16. The train control system of claim 10, wherein, based upon train control data indicating that the train has been stopped within a predetermined distance from the upcoming signal, the train is not automatically braked.
17. The train control system of claim 16, wherein, further based upon train control data indicating that the train is operating at a specified speed within a predetermined distance from the upcoming signal, the train is not automatically braked.
18. The train control system of claim 10, wherein, based upon train control data indicating that the train is operating at a specified speed within a predetermined distance from the upcoming signal, the train is not automatically braked.
19. The train control system of claim 1, further comprising a visual display device in communication with the onboard control system, wherein the visual display device is configured to display a prompt to an operator of the train.
20. The train control system of claim 19, wherein the displayed prompt includes a query requesting whether the operator is permitted to pass the upcoming signal without stopping the train.
21. The train control system of claim 20, wherein prior to displaying the prompt, the onboard control system is further configured to receive specified train control data indicating at least one of the following: data indicating that the train has been stopped within a predetermined distance from the upcoming signal; data indicating that the train is operating at a specified speed within a predetermined distance from the upcoming signal; data indicating that authorization to proceed has been obtained or any combination thereof.
22. The train control system of claim 19, wherein the onboard control system is configured to determine authorization data based upon the operator's interaction with the displayed prompt.
23. A method for controlling at least one train travelling in a track network comprising at least one track having at least one signal associated with a portion of the at least one track, the method comprising:
determining at least one of the following: train data, track network data, track data, signal data;
determining position data directed to a position of the at least one train within the track network; and
based upon at least one of the following: train data, track network data, track data, position data, signal data, train control data, authorization data signal aspect data, or any combination thereof, predictively enforcing the next, upcoming signal with a train control system by automatically braking the at least one train prior to encountering the next, upcoming signal, unless: (a) based at least partially on current signal aspect data, a determination is made that it is safe to proceed towards the next, upcoming signal; (b) specified authorization data is received; or (c) specified train control data is received.

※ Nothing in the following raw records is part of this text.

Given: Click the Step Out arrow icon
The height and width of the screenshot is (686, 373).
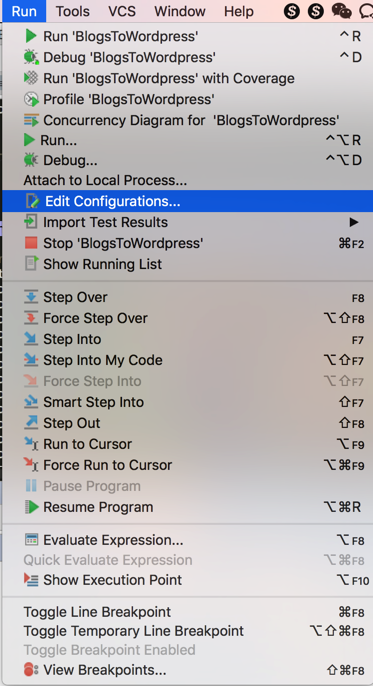Looking at the screenshot, I should coord(31,423).
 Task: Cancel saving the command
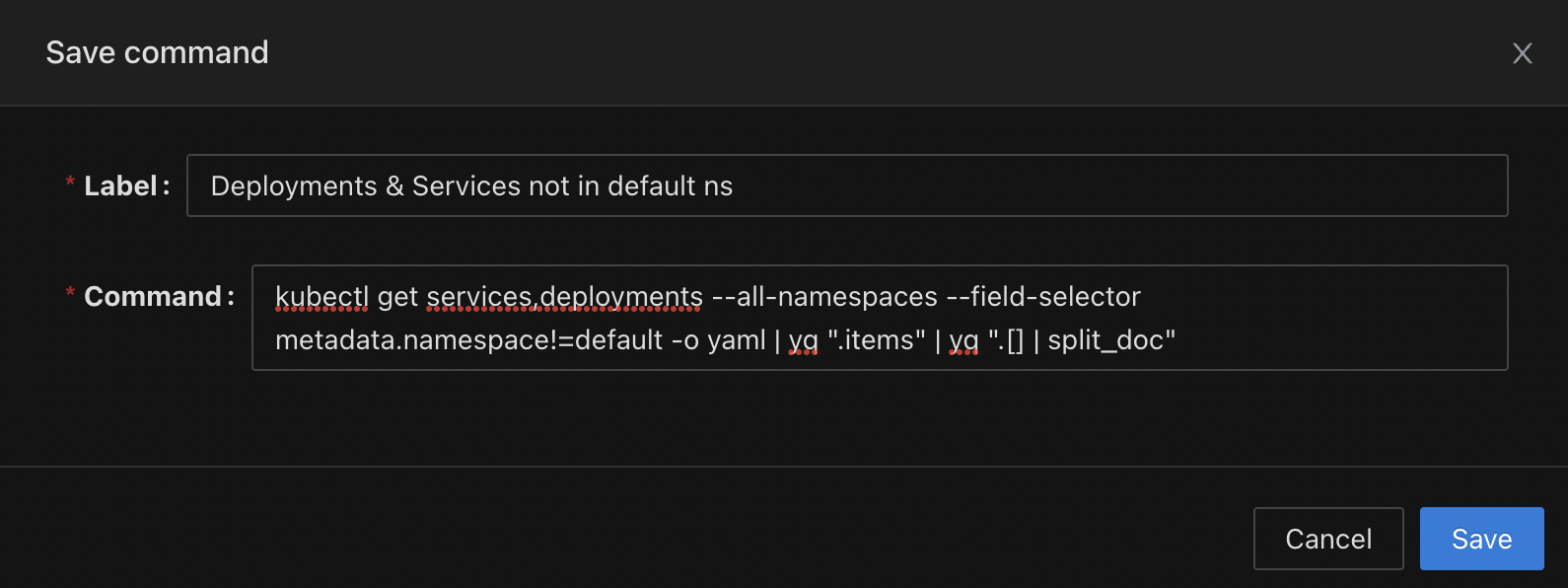(x=1327, y=539)
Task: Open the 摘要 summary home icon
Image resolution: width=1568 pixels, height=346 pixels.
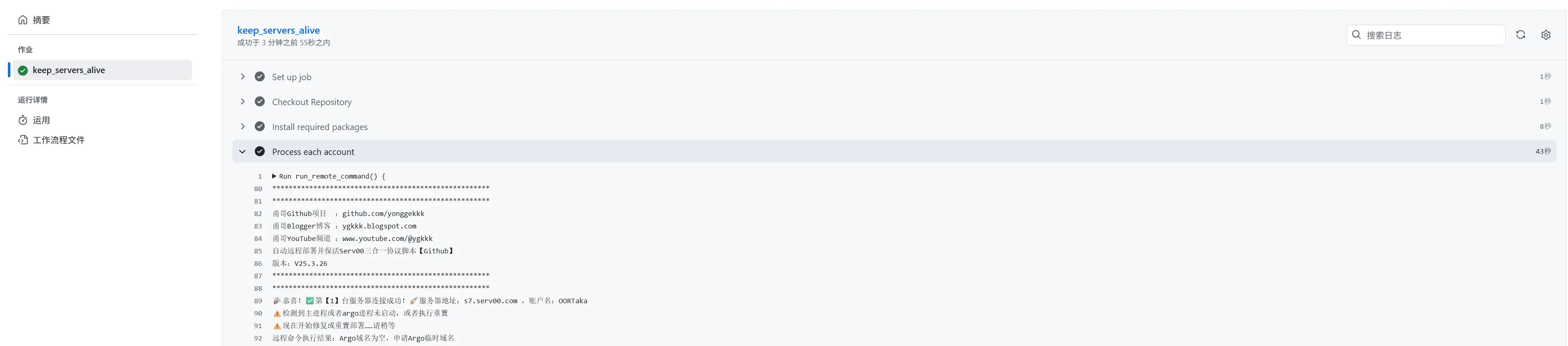Action: tap(22, 20)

24. A train control system for predictively enforcing a stop for at least one train travelling in a track network having at least one track with at least one signal associated with a portion of the at least one track, the system comprising an onboard control system configured to: (i) receive train position data and signal data; (ii) display a prompt to an operator of the at least one train for specified authorization data to allow the at least one train to proceed without operational compliance of a next, upcoming signal, unless specified train control data indicating operational compliance of the at least one train for the next, upcoming signal is received prior to encountering the next, upcoming signal; and (iii) based upon at least one of the following: train data, track network data, track data, position data, signal data, train control data, authorization data signal aspect data, or any combination thereof, predictively enforce the next, upcoming signal by automatically braking the at least one train prior to encountering the next, upcoming signal, unless: (a) based at least partially on current signal aspect data, a determination is made that it is safe to proceed towards the next, upcoming signal; (b) the specified authorization data is received; or (c) the specified train control data is received.